As described in that Decision and Order, the Complaint alleges that during at least
the three years from 2008 to 2011, the Defendants, while senior executives at Veolia
Environmental Services Special Services (“Special Services”), a United States subsidiary
of Veolia Environnement S.A. (“Veolia”), violated Section 13(b)(5) of the Securities
Exchange Act of 1934, 15 U.S.C. § 78m(b)(5); and Rule 13b2-1 thereunder, 17 C.F.R. §
240.13b2-1; and aided and abetted Veolia’s violations of Section 13(b)(2)(A) of the
Exchange Act, 15 U.S.C. § 78m(b)(2)(A), by carrying out an illegal scheme. (ECF No.
1.)
Hohol was the most senior executive at Special Services, and Poshak was the
comptroller. Both Hohol and Poshak resigned from Veolia in May 2011. The Complaint
seeks a permanent injunction against the Defendants, disgorgement, and civil penalties
pursuant to 15 U.S.C. § 78u(d)(3).
The motion for entry of judgment is based on the parties’ agreement to settle this
action. Each defendant has consented to the entry of judgment against him pursuant to
the terms of a consent document, (ECF No. 1-3 (Hohol), ECF No. 1-6 (Poshak)), and has
also “agree[d] that the Commission may present the Final Judgment to the Court for
signature and entry without further notice” (Id. at ¶ 13.)

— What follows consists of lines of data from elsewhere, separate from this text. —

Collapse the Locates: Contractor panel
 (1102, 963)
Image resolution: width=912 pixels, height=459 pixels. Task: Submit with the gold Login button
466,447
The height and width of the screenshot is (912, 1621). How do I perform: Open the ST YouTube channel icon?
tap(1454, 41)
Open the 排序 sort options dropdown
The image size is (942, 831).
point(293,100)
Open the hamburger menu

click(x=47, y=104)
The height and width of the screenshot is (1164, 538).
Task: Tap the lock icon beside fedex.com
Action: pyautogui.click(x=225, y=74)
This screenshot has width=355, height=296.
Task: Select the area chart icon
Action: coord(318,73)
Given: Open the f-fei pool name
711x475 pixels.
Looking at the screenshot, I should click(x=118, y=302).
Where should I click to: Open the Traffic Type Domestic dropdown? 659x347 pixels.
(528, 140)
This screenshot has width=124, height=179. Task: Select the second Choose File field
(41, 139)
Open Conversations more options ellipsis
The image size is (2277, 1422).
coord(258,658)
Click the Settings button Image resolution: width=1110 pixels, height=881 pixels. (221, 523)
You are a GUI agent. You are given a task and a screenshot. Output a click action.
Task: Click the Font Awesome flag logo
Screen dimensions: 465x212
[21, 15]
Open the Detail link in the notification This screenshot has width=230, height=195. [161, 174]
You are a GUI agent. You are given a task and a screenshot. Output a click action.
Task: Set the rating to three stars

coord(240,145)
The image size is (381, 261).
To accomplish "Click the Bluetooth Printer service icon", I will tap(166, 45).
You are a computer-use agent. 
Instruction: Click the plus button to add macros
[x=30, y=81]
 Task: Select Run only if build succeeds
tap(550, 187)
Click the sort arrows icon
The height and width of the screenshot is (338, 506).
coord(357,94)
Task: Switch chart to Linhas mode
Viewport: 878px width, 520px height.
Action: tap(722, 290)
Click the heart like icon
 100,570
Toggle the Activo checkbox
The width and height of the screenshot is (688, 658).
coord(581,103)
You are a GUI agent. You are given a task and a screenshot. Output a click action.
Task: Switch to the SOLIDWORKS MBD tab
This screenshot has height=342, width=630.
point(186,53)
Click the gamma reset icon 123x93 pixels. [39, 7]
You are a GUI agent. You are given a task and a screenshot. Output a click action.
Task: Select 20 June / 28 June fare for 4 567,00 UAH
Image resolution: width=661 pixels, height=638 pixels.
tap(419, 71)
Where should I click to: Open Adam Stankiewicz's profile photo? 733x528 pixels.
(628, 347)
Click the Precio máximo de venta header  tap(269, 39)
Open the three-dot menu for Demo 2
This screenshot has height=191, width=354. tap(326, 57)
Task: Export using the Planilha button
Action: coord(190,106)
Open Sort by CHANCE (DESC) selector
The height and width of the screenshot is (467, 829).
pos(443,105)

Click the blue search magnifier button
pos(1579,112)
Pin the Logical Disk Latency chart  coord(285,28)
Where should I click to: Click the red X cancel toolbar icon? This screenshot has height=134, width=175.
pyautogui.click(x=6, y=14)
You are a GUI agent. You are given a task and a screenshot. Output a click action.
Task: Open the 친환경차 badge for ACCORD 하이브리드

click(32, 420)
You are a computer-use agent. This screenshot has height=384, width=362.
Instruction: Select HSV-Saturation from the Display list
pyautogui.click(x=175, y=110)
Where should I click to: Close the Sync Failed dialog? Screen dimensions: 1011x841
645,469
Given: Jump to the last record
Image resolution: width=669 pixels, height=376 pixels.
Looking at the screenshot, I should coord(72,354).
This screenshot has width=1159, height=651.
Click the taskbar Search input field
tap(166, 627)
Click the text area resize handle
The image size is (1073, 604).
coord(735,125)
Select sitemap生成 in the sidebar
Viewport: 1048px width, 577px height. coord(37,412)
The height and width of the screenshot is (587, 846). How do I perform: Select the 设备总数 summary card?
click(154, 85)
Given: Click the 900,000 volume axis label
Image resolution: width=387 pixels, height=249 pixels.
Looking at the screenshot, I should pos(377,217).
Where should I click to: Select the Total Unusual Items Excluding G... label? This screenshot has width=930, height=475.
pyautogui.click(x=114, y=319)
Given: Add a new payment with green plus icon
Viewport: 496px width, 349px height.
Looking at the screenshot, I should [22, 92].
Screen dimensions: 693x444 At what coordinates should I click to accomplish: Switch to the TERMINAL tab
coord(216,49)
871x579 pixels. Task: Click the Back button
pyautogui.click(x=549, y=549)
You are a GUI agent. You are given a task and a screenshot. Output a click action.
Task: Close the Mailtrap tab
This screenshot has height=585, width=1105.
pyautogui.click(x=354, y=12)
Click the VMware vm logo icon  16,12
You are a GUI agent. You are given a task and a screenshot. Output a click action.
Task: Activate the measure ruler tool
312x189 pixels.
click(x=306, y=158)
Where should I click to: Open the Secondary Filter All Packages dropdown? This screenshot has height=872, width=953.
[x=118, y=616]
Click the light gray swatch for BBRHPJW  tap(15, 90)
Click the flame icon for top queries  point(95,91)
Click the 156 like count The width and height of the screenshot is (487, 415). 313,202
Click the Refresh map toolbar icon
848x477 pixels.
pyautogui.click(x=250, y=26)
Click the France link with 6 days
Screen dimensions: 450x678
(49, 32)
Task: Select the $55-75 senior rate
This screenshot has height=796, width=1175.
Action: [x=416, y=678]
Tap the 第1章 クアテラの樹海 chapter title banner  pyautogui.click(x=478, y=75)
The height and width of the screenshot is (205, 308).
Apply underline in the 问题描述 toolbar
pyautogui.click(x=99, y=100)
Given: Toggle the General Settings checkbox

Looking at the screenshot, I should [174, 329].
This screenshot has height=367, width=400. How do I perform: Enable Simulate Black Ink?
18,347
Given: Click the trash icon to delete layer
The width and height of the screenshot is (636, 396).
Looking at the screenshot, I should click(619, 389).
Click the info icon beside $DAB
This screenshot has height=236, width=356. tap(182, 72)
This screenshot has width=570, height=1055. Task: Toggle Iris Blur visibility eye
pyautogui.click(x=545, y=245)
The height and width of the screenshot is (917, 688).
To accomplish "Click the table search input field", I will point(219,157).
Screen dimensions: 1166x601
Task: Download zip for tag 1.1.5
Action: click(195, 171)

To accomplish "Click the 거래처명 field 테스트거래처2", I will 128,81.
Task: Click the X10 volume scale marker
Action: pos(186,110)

Hohol has consented to an order requiring that he disgorge $136,000 plus $16,649
in prejudgment interest for a total of $152,649; however, all amounts other than $106,000
are waived based on Hohol’s sworn “Statement of Financial Condition” dated September
30, 2013, and other documents submitted to the S.E.C. However, the waiver of $46,649 in
disgorgement and prejudgment interest, and the lack of the imposition of a civil penalty,
are based on the accuracy and completeness of the information provided by Hohol to the
S.E.C. regarding his assets, income, liabilities, and net worth. If at any time after the entry
of final judgment the S.E.C. obtains information indicating that those representations were
fraudulent, misleading, inaccurate, or incomplete, the S.E.C. may petition the Court,
without notice to Hohol, for an order requiring Hohol to pay the unpaid portion of the
disgorgement, pre- and post-judgment interest thereon, and the maximum civil penalty
allowed by law.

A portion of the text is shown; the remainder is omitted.